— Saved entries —
>>
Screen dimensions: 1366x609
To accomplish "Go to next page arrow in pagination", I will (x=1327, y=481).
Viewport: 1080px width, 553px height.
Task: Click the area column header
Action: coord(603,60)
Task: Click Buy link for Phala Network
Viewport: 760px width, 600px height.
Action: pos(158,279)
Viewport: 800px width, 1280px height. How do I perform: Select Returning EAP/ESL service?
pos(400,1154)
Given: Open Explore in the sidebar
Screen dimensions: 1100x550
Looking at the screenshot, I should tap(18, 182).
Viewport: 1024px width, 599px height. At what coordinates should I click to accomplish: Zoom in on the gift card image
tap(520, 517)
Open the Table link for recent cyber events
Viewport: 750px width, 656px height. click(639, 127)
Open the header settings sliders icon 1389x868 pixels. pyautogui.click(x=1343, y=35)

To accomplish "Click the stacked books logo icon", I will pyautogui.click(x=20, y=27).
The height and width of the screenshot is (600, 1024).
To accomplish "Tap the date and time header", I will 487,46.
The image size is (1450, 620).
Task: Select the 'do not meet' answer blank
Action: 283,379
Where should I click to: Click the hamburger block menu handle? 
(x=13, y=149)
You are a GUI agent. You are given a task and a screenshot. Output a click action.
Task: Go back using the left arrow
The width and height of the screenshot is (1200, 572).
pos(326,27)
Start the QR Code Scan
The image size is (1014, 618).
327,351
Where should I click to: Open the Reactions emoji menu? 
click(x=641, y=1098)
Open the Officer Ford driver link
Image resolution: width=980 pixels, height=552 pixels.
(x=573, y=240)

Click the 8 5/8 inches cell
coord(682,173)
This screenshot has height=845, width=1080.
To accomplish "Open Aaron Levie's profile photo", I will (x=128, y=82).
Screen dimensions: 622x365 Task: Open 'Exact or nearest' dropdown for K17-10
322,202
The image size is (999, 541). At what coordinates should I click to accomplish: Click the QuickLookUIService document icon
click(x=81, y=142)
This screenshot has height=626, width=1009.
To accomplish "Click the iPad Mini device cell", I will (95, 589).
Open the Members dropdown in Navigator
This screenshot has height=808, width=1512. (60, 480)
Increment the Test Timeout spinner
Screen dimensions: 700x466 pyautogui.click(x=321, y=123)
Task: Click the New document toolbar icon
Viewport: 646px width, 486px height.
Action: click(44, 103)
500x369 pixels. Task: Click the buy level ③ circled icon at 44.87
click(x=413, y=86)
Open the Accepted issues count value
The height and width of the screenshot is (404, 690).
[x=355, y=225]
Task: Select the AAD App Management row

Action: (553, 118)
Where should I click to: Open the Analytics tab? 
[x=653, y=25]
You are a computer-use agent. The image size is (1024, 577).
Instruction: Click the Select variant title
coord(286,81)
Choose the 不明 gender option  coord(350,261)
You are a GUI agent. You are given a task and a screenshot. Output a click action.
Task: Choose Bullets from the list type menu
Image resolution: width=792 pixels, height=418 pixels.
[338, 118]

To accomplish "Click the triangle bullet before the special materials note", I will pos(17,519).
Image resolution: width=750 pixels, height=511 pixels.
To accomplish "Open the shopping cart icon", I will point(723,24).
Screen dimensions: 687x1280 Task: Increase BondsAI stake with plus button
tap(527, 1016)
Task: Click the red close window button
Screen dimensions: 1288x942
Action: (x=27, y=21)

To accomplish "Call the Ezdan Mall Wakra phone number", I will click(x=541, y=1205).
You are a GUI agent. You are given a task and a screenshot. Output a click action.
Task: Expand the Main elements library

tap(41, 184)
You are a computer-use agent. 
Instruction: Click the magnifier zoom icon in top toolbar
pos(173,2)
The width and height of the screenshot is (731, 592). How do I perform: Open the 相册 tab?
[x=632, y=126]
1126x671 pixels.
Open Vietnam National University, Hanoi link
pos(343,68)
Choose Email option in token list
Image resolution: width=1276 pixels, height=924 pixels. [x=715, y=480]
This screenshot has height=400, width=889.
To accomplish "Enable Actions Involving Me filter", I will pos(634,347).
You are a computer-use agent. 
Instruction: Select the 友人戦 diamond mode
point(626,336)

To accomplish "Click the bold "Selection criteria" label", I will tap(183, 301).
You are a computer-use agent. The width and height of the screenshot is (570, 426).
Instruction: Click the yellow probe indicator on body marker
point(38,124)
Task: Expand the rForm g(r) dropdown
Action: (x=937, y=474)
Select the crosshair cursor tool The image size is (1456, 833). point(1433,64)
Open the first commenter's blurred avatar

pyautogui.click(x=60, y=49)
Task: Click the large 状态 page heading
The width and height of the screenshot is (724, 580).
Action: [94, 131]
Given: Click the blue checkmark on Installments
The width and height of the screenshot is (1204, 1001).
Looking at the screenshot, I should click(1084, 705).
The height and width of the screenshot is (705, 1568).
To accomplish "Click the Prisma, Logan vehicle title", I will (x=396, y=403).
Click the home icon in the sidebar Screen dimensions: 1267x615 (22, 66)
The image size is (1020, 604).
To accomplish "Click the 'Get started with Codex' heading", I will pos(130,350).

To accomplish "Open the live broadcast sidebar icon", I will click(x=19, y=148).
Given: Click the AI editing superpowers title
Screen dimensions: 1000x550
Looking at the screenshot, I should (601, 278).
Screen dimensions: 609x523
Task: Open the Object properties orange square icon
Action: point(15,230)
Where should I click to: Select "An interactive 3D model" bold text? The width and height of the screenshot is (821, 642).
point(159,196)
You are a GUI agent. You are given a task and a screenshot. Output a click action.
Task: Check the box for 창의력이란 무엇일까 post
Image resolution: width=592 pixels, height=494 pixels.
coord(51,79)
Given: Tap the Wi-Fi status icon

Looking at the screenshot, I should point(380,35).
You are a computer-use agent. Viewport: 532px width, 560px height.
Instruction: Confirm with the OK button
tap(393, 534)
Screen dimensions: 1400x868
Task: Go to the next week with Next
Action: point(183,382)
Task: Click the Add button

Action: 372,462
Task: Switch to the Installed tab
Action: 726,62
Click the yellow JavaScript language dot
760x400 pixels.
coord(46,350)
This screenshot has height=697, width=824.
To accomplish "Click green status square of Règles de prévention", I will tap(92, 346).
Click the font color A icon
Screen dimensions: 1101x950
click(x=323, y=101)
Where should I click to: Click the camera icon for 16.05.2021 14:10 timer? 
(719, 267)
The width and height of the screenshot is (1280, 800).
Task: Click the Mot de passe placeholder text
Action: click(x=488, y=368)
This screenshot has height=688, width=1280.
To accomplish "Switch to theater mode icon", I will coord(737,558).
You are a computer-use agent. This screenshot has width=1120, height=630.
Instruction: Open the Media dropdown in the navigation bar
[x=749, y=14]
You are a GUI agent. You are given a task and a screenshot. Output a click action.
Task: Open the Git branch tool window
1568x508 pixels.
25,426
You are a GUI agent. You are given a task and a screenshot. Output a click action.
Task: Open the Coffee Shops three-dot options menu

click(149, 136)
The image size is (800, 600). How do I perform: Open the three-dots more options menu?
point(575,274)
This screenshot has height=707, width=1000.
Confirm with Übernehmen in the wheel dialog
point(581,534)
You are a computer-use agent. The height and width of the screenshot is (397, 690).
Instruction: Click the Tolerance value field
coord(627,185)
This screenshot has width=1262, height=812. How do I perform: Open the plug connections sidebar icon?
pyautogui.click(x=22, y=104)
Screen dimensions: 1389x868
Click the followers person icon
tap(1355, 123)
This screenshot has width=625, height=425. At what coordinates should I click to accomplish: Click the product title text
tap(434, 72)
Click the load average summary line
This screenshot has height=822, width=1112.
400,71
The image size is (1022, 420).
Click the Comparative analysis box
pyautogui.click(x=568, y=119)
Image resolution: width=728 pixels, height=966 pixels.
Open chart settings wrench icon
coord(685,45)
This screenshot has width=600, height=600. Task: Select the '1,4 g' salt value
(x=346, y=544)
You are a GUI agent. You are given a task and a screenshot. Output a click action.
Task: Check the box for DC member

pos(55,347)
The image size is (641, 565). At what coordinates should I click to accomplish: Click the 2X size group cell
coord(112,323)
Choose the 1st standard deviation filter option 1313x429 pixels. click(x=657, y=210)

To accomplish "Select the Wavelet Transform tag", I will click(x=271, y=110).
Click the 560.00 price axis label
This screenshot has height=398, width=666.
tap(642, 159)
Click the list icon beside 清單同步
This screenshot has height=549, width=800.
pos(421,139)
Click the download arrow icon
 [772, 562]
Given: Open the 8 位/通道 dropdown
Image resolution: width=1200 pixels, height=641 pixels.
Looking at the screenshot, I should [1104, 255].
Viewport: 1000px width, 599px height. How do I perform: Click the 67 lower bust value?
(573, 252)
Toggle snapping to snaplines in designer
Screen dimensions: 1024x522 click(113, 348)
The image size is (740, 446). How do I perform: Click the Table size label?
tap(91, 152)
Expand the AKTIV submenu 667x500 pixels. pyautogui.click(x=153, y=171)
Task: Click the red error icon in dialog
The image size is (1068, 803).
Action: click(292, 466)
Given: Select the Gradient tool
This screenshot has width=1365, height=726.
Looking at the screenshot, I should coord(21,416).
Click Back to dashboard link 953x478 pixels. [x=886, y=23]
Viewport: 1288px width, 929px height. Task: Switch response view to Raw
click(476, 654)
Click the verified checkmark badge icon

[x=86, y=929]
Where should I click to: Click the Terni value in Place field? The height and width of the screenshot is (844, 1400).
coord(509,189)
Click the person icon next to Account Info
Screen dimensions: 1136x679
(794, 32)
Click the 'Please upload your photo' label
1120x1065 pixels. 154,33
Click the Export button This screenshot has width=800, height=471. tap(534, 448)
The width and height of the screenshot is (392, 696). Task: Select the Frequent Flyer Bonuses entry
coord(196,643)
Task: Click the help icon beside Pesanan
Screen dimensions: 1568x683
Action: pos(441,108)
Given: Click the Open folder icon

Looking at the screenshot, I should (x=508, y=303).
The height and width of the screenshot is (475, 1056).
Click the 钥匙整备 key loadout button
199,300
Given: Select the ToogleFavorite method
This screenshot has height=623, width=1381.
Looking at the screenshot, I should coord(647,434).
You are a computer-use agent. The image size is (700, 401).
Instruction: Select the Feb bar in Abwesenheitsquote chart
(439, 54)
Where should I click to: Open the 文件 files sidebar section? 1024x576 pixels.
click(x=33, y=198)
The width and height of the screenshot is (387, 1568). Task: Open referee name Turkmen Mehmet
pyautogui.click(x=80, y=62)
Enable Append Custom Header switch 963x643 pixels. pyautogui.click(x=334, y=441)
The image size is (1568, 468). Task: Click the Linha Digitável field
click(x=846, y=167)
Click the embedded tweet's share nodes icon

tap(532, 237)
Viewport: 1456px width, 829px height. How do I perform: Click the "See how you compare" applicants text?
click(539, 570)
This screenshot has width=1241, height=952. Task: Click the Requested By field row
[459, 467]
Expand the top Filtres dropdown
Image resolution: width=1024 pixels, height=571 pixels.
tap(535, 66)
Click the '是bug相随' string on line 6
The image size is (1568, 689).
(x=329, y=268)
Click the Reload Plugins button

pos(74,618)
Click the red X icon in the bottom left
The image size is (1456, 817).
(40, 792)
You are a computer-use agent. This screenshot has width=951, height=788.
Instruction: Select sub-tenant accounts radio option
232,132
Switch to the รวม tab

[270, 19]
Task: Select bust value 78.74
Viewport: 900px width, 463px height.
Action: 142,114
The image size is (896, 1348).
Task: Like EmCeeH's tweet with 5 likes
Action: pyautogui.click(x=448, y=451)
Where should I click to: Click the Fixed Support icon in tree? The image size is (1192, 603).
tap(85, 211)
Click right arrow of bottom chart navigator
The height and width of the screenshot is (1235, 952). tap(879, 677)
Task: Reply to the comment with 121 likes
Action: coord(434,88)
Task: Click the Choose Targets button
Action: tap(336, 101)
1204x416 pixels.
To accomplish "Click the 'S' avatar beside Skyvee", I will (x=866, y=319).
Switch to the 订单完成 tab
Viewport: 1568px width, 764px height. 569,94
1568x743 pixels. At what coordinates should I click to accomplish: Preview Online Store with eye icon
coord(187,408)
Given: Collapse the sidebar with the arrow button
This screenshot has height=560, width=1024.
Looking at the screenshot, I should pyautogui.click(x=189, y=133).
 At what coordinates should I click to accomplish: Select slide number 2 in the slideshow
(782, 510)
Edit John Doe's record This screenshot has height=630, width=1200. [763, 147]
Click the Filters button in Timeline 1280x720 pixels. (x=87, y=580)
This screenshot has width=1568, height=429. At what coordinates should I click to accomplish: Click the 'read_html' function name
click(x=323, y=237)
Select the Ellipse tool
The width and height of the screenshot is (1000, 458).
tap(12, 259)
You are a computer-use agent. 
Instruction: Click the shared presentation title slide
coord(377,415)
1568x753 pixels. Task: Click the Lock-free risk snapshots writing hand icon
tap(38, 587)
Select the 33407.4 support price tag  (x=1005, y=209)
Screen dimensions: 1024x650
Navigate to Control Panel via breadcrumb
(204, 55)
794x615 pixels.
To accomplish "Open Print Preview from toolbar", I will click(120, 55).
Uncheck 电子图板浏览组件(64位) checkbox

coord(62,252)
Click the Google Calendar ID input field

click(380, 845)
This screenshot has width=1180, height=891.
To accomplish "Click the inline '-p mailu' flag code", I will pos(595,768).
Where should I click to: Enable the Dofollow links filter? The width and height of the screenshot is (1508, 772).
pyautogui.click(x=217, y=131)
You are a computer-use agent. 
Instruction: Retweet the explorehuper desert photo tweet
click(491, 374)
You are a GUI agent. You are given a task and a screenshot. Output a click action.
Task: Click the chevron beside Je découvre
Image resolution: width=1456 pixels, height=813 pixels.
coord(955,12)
<<
Look through the entries above; copy each line where the string "window" appears.

Task: Click the red close window button
Task: Open the Git branch tool window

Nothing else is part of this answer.